Mi auguro davvero che anche da questo scarno post, che riassume velocemente solo alcuni tratti del libro, possa nascere una discussione interessante. Da troppo tempo, infatti, abbiamo smesso di interrogarci su quali siano le basi sociali del cambiamento, lasciando la parola ‘progressismo’ in mano a chi non ha fatto altro che perseguire la logica dell’austerità neoliberista (affossando il nostro paese e l’Europa). E’ solo partendo da una riflessione complessiva sulle ‘basi sociali del progressismo’ che si può cominciare a mettere in discussione un’ideologia dominante e distruttiva come quella neoliberale.
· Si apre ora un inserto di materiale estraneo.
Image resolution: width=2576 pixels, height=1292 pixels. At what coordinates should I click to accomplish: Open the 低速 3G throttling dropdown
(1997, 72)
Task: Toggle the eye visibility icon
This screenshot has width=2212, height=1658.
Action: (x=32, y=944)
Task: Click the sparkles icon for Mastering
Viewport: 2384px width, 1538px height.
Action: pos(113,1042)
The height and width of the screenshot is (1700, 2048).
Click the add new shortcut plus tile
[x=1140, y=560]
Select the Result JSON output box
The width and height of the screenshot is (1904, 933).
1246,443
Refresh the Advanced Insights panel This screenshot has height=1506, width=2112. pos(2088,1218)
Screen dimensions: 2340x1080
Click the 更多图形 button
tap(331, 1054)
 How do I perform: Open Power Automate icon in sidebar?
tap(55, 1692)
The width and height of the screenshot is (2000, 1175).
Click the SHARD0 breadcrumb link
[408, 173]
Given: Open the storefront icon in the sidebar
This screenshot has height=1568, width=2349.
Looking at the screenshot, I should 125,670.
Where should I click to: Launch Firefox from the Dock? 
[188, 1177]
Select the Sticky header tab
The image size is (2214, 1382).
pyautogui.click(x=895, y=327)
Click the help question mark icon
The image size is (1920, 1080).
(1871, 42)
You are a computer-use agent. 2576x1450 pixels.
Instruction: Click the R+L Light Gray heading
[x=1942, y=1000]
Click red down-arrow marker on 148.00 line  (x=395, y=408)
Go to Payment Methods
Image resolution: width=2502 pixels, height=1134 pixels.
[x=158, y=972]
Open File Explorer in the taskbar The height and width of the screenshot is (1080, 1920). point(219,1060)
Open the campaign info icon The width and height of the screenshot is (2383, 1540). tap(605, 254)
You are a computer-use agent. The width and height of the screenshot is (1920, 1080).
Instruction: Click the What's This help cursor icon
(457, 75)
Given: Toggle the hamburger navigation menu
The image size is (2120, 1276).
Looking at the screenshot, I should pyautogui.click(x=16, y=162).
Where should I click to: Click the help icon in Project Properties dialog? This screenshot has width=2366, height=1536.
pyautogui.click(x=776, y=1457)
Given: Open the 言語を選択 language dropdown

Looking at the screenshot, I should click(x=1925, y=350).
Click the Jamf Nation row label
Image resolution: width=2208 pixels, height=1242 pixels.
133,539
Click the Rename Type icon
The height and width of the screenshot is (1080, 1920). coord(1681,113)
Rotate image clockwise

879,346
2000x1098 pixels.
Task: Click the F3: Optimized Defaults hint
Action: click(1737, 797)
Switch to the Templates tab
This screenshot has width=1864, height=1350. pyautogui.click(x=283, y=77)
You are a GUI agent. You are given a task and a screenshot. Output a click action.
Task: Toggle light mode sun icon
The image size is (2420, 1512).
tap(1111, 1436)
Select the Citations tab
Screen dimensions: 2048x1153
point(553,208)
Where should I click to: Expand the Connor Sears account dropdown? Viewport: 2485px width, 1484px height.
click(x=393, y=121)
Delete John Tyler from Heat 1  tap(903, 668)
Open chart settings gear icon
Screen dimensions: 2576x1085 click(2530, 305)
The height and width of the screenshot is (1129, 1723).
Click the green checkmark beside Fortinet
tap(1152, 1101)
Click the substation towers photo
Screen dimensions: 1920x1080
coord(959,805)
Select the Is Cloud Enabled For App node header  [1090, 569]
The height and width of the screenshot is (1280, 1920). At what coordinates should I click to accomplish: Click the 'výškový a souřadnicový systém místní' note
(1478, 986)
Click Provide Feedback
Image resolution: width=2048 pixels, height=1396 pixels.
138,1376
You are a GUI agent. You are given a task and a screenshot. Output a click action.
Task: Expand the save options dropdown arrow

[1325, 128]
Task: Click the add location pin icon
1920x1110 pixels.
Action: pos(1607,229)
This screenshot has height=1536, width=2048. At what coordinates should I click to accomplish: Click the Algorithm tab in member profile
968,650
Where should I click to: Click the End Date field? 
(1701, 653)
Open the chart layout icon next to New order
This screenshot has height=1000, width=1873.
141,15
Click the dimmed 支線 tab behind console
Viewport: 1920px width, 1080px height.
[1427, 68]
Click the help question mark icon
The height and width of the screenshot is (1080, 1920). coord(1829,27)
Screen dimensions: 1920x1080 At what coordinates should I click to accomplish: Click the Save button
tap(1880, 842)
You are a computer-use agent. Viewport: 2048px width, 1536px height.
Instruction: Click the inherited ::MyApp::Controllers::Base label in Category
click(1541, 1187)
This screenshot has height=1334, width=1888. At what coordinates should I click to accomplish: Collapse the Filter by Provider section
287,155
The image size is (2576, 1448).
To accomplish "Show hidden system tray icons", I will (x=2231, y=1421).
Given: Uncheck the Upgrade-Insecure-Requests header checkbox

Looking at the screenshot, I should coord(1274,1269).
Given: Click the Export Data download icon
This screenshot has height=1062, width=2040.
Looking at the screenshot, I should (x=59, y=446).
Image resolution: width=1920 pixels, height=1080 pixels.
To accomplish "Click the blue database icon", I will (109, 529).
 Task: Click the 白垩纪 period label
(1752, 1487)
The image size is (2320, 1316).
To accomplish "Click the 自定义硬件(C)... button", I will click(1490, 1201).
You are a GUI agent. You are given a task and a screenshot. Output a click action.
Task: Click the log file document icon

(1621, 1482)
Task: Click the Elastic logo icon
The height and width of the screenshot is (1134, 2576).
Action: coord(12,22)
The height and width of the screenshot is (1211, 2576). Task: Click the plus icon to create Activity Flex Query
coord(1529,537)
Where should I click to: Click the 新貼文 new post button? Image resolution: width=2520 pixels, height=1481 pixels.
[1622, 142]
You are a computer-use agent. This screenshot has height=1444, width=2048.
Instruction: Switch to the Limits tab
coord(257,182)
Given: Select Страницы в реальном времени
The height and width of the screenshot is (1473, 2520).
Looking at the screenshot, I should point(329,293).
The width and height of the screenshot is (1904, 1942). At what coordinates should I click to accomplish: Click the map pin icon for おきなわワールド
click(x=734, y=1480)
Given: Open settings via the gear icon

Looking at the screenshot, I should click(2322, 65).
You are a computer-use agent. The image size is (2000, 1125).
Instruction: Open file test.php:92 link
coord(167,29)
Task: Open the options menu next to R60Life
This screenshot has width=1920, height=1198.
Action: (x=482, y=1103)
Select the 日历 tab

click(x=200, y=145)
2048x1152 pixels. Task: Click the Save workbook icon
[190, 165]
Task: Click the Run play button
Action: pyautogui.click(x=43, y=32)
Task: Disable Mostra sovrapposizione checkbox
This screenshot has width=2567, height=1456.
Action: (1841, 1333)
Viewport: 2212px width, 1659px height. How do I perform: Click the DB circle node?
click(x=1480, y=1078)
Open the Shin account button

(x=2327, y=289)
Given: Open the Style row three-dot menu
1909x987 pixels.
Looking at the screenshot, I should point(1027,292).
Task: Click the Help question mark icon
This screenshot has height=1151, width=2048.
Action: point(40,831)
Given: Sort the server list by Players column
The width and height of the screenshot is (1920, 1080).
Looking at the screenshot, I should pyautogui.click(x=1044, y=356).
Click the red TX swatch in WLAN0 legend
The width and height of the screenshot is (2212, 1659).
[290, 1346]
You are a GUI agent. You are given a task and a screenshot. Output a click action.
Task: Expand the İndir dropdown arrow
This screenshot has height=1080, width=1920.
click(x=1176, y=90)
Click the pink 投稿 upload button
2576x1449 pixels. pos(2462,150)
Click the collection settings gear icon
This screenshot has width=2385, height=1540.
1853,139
Un’ideologia che, spesso senza rendersene conto, molti hanno sposato come unica alternativa possibile.   

Occorre avere il coraggio di guardare al futuro avendo un rapporto equilibrato con le ideologie del passato. Quel passato che deve diventare cenere che attizza il fuoco (sa frarìa come dicono gli amici sardi e Alessandro) e non teca che preserva una reliquia. Per fare questo occorre avere il coraggio di tornare a chiamare le cose con il loro nome, e rivolgerci con onestà, anche quando sarà difficile, a chi avrebbe tutto l’interesse ad ascoltarci. La maggioranza invisibile cui questo articolo (ed il libro) è dedicato.